The Bloomfield, Connecticut-based company is now selling individual coverage through the Affordable Care Act public exchange system in seven states, and it says its current enrollment is about 100,000 higher than it was a year ago.
Cordani said during a conference call with securities analysts that the company believes the current individual market is “fragile, at best.”
Under the current ACA individual market rules, an issuer can be successful only if a plan has tightly managed, high-value providers, Cordani said.
Cordani noted that, although Cigna has concerns about the effects of the ACA on the individual market, the company believes the law has done some good, by encouraging employers to adopt wellness and employee engagement programs, and by encouraging employers and Medicare Advantage to try to pay more for higher-value care and less for lower-value care.
How Cigna did
Cigna held the call to discuss its fourth-quarter earnings. The company is reporting $382 million in net income for the quarter on $9.9 billion in revenue, compared with $426 million in net income on $9.6 billion in revenue for the fourth quarter of 2015.
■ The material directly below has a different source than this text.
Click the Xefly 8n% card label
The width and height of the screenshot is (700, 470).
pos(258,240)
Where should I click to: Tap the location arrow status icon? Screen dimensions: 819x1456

The company ended the year providing or administering health coverage for 15.2 million people, up from 15 million a year earlier.
The biggest revenue gains came at the stop-loss unit. Premium revenue there rose 13 percent, year-over-year, to $796 million.
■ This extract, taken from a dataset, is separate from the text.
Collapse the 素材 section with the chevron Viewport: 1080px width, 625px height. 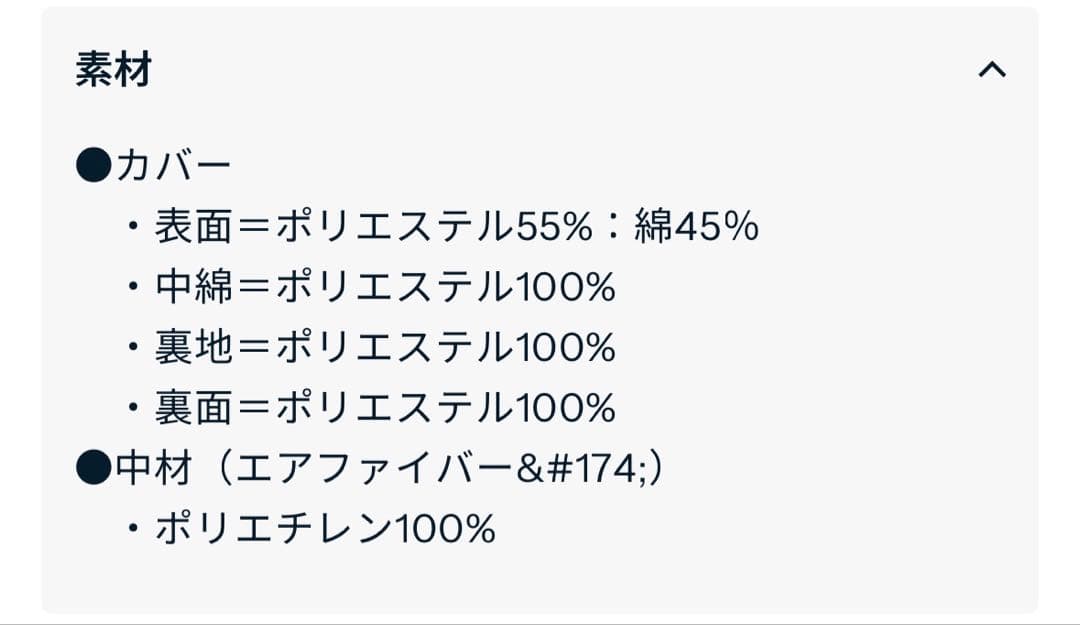991,70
Cigna faced marketing restrictions at its Medicare Part D plan business because of a dispute with Medicare program regulators. Revenue there fell 30 percent, to $244 million.
Cigna sells health coverage aimed at people who live and work outside the United States as well as coverage for people in the United States. International health care premium revenue rose 1 percent, to $462 million.
Cordani said during the conference call that the problems facing the ACA public exchange plan market are mostly the same issues facing health care systems around the world.
“Aging populations, eroding health status and the rise of chronic conditions all pose challenges,” Cordani said.